COMPETITIONS: What led you to the study of architecture?
HARTMAN: It wasn’t so much architecture, as what architecture is about. When I was a kid I loved to draw and paint, loved science and, to a certain extent, math. Growing up in the sixties, when NASA was in the news, I was probably one of the millions who thought that space and science was the greatest thing. So I did all these science fairs and was even invited to some schools which had engineering programs. When I saw what it was actually about—the curriculum—it seemed very dry to me, not nearly as exciting as I had imagined it to be. My father was absolutely adamant that I not become an artist. At about that time one of my cousins, who was taking a course on architecture in college, came home. I saw the work and felt it was really interesting stuff. Initially to me architecture as an idea was more the pieces which made up architecture rather than the excitement of designing buildings. In fact, my understanding of architecture as a kid in Indiana was that of an arcane profession—certainly not cutting edge. When I discovered through one of my teachers that Ball State University had just undertaken the first architecture program in the state, I felt I should check it out, especially since our family finances precluded my going to an out-or-state school. It turned out to be an incredibly great experience.
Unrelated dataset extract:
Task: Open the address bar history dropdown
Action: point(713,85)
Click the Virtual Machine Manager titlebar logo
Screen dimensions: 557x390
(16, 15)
COMPETITIONS: That was still when the program was based in quonset huts?
HARTMAN: It was. And those were great times. The school was all in one place, and I believe that students often learn as much from one another as they do from faculty. We had some very energized young faculty there at the time, and that was a huge part of it. Tony Costello, for instance, was a huge influence on me.
COMPETITIONS: It was a great experiment.